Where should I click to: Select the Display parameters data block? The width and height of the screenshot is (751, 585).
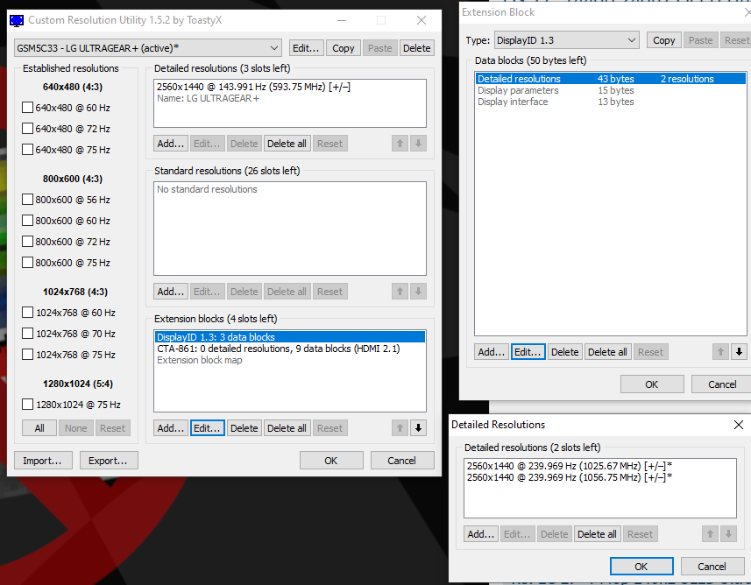click(x=518, y=90)
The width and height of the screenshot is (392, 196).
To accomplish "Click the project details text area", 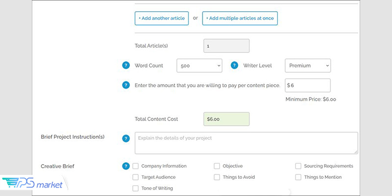I will (x=246, y=143).
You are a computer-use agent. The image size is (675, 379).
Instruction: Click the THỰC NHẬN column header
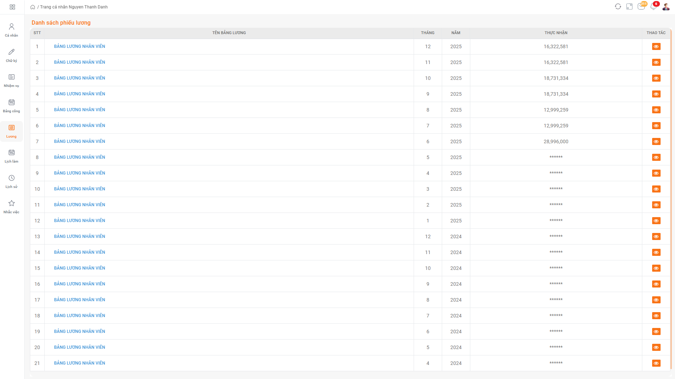tap(556, 33)
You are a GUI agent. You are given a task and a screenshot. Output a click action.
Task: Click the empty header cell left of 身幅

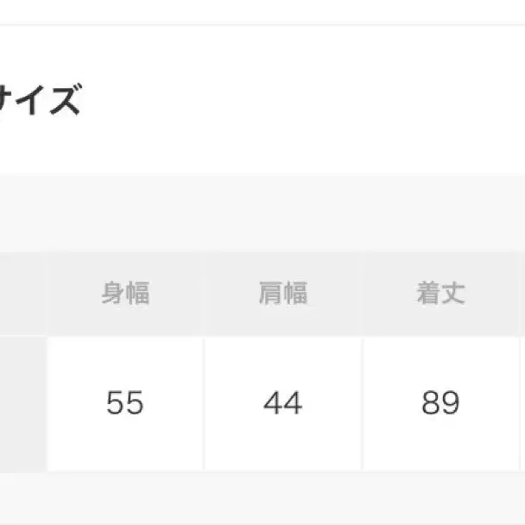tap(22, 294)
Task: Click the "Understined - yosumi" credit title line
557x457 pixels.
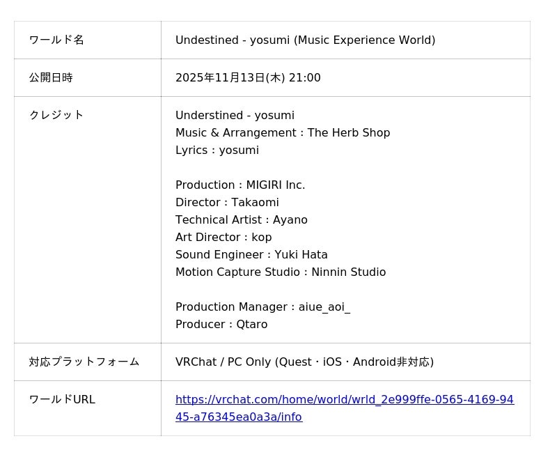Action: coord(235,115)
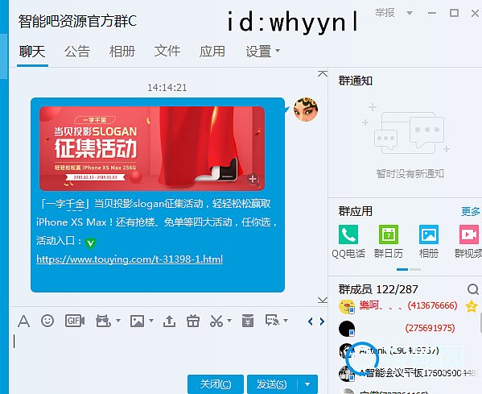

About this task >> What should be set down is every line from the opening of the records through the line that contains "The width and height of the screenshot is (392, 196).", exactly, with pictures left out.

Output of the exercise >>
Where should I click to: Select the Display parameters data block? The width and height of the screenshot is (751, 585).
click(x=518, y=90)
The width and height of the screenshot is (392, 196).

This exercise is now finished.